Provided material Start Marker
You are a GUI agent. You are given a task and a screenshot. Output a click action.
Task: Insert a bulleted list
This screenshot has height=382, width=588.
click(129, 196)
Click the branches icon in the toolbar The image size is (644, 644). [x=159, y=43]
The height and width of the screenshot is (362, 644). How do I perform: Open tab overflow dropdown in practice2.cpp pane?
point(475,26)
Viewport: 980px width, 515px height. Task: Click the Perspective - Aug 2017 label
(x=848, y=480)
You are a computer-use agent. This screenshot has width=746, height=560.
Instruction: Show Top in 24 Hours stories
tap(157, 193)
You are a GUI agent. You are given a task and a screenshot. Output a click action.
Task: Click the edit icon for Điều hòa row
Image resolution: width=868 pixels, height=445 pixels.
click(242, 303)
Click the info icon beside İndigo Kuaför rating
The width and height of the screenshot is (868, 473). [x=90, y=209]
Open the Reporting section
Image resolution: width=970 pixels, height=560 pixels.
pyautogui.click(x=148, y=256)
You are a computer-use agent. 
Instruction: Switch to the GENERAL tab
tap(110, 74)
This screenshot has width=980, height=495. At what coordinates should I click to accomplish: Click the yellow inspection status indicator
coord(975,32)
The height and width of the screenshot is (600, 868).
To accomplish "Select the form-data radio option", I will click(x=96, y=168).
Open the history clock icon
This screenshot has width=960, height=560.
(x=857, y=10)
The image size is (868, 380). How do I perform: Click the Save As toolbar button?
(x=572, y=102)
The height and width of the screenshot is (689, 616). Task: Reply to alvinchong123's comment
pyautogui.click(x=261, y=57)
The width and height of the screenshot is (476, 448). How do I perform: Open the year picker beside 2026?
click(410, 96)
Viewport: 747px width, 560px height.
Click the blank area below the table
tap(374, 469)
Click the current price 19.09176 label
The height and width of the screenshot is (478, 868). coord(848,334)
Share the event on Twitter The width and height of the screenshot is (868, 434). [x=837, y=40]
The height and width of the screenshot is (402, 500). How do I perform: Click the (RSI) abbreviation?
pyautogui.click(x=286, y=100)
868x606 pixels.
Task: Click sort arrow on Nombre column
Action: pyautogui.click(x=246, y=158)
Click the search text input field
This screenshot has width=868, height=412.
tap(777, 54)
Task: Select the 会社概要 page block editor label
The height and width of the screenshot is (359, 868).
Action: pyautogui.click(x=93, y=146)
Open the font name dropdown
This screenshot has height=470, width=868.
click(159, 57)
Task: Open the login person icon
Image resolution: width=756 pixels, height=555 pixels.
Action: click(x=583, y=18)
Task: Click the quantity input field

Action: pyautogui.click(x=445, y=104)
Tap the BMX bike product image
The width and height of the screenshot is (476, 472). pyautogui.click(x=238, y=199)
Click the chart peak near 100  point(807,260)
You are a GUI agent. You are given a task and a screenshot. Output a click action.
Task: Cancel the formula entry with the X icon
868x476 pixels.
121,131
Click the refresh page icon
Provided material End Marker
### How to complete this task
Every entry is to be restated exactly, with no line dropped.

### Result for this task
You are a GUI agent. You are given a task and a screenshot. Output a click action.
Task: Insert a bulleted list
This screenshot has height=382, width=588.
click(129, 196)
Click the branches icon in the toolbar The image size is (644, 644). [x=159, y=43]
The height and width of the screenshot is (362, 644). How do I perform: Open tab overflow dropdown in practice2.cpp pane?
point(475,26)
Viewport: 980px width, 515px height. Task: Click the Perspective - Aug 2017 label
(x=848, y=480)
You are a computer-use agent. This screenshot has width=746, height=560.
Instruction: Show Top in 24 Hours stories
tap(157, 193)
You are a GUI agent. You are given a task and a screenshot. Output a click action.
Task: Click the edit icon for Điều hòa row
Image resolution: width=868 pixels, height=445 pixels.
click(242, 303)
Click the info icon beside İndigo Kuaför rating
The width and height of the screenshot is (868, 473). [x=90, y=209]
Open the Reporting section
Image resolution: width=970 pixels, height=560 pixels.
pyautogui.click(x=148, y=256)
You are a computer-use agent. 
Instruction: Switch to the GENERAL tab
tap(110, 74)
This screenshot has width=980, height=495. At what coordinates should I click to accomplish: Click the yellow inspection status indicator
coord(975,32)
The height and width of the screenshot is (600, 868).
To accomplish "Select the form-data radio option", I will click(x=96, y=168).
Open the history clock icon
This screenshot has width=960, height=560.
(x=857, y=10)
The image size is (868, 380). How do I perform: Click the Save As toolbar button?
(x=572, y=102)
The height and width of the screenshot is (689, 616). Task: Reply to alvinchong123's comment
pyautogui.click(x=261, y=57)
The width and height of the screenshot is (476, 448). How do I perform: Open the year picker beside 2026?
click(410, 96)
Viewport: 747px width, 560px height.
Click the blank area below the table
tap(374, 469)
Click the current price 19.09176 label
The height and width of the screenshot is (478, 868). coord(848,334)
Share the event on Twitter The width and height of the screenshot is (868, 434). [x=837, y=40]
The height and width of the screenshot is (402, 500). How do I perform: Click the (RSI) abbreviation?
pyautogui.click(x=286, y=100)
868x606 pixels.
Task: Click sort arrow on Nombre column
Action: pyautogui.click(x=246, y=158)
Click the search text input field
This screenshot has width=868, height=412.
tap(777, 54)
Task: Select the 会社概要 page block editor label
The height and width of the screenshot is (359, 868).
Action: pyautogui.click(x=93, y=146)
Open the font name dropdown
This screenshot has height=470, width=868.
click(159, 57)
Task: Open the login person icon
Image resolution: width=756 pixels, height=555 pixels.
Action: click(x=583, y=18)
Task: Click the quantity input field

Action: pyautogui.click(x=445, y=104)
Tap the BMX bike product image
The width and height of the screenshot is (476, 472). pyautogui.click(x=238, y=199)
Click the chart peak near 100  point(807,260)
You are a GUI agent. You are given a task and a screenshot. Output a click action.
Task: Cancel the formula entry with the X icon
868x476 pixels.
121,131
Click the refresh page icon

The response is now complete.